--- Artikel ---
Geschlossenes Auftreten unglaublich wichtig

Die Wichtigkeit von Zusammenarbeit in Zeiten der Transformation unterstrich auch Muriel Helbig, Präsidentin der TH Lübeck, in Ihrer Begrüßung. „Vor fünf Jahren feierten wir hier in Lübeck unter der Schirmherrschaft des Bundespräsidenten Steinmeier den 50. Geburtstag des Hochschultyps Fachhochschule, heute Hochschule für angewandte Wissenschaften. Die ersten drei Fachhochschulen wurden tatsächlich in Schleswig-Holstein gegründet, in Flensburg, Kiel und Lübeck.“ Sie erinnerte an die Kampagne unglaublich wichtig und an das „Lübecker Manifest“, das vor fünf Jahren im Rahmen der Fachtagung der HAW-Präsident*innen von über 100 Leitungsverantwortlichen der Hochschulen veröffentlicht wurde und das ein klares Statement an die Politik enthielt.
--- Gespeicherte Datensätze ---
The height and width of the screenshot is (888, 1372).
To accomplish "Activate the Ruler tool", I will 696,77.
---
--- Gespeicherte Datensätze ---
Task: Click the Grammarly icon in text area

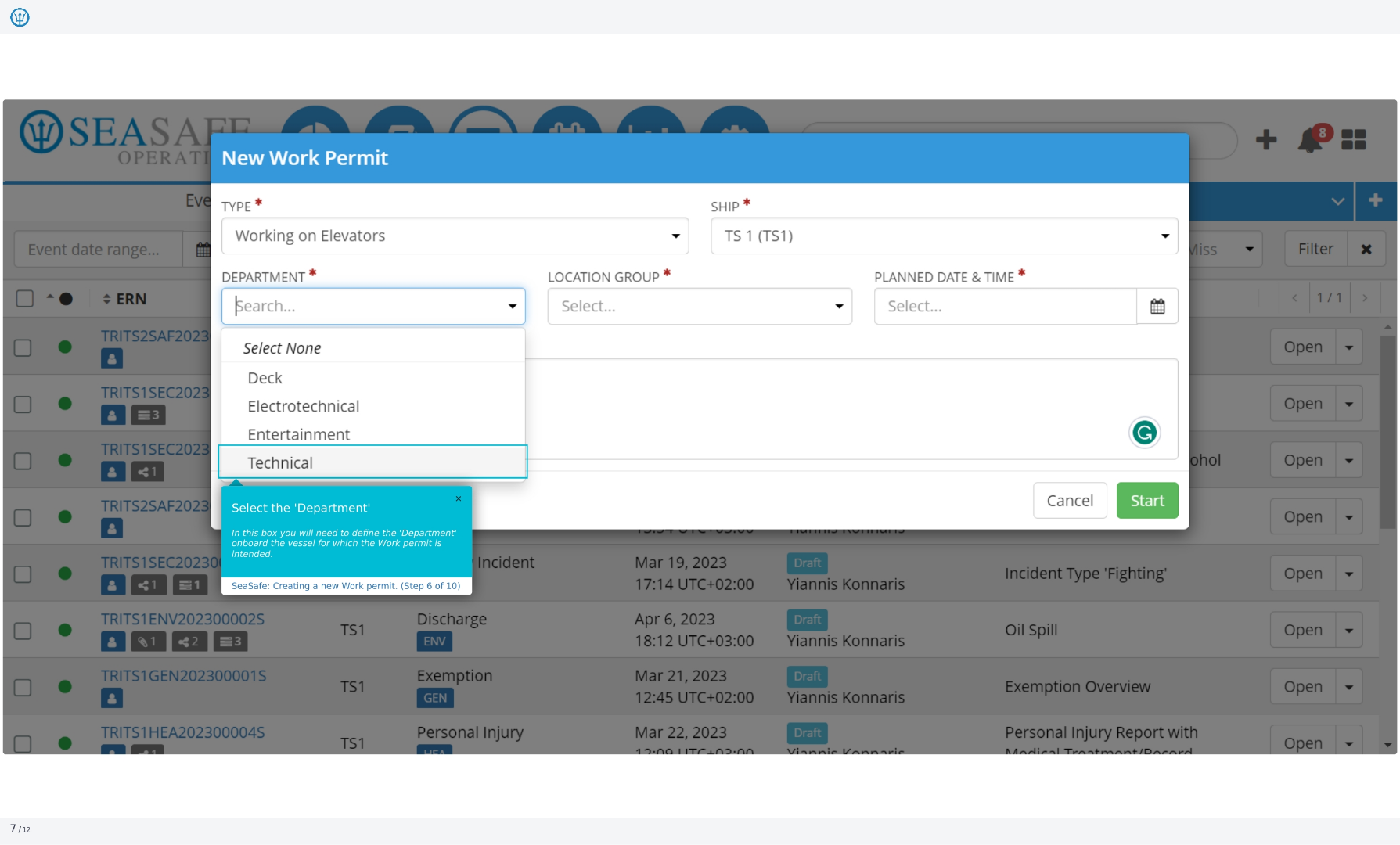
---
Gestellte Aufgabe A =>
Beantworte die folgenden Fragen zum Artikel:
(i) Welches Amt hat Muriel Helbig inne?
(ii) In welchen Städten wurden die ersten drei Fachhochschulen gegründet?
(iii) Von wie vielen Leitungsverantwortlichen wurde das „Lübecker Manifest“ veröffentlicht?
Gestellte Aufgabe B =>
Wiederhole bitte wortgetreu den Abschnitt des Artikels, beginnend bei „Geschlossenes Auftreten unglaublich“ und endend bei „die Politik enthielt.“.

Musterlösung A =>
(i) Sie ist Präsidentin der TH Lübeck.
(ii) In Flensburg, Kiel und Lübeck.
(iii) Von über 100 Leitungsverantwortlichen der Hochschulen.

Musterlösung B =>
Geschlossenes Auftreten unglaublich wichtig

Die Wichtigkeit von Zusammenarbeit in Zeiten der Transformation unterstrich auch Muriel Helbig, Präsidentin der TH Lübeck, in Ihrer Begrüßung. „Vor fünf Jahren feierten wir hier in Lübeck unter der Schirmherrschaft des Bundespräsidenten Steinmeier den 50. Geburtstag des Hochschultyps Fachhochschule, heute Hochschule für angewandte Wissenschaften. Die ersten drei Fachhochschulen wurden tatsächlich in Schleswig-Holstein gegründet, in Flensburg, Kiel und Lübeck.“ Sie erinnerte an die Kampagne unglaublich wichtig und an das „Lübecker Manifest“, das vor fünf Jahren im Rahmen der Fachtagung der HAW-Präsident*innen von über 100 Leitungsverantwortlichen der Hochschulen veröffentlicht wurde und das ein klares Statement an die Politik enthielt.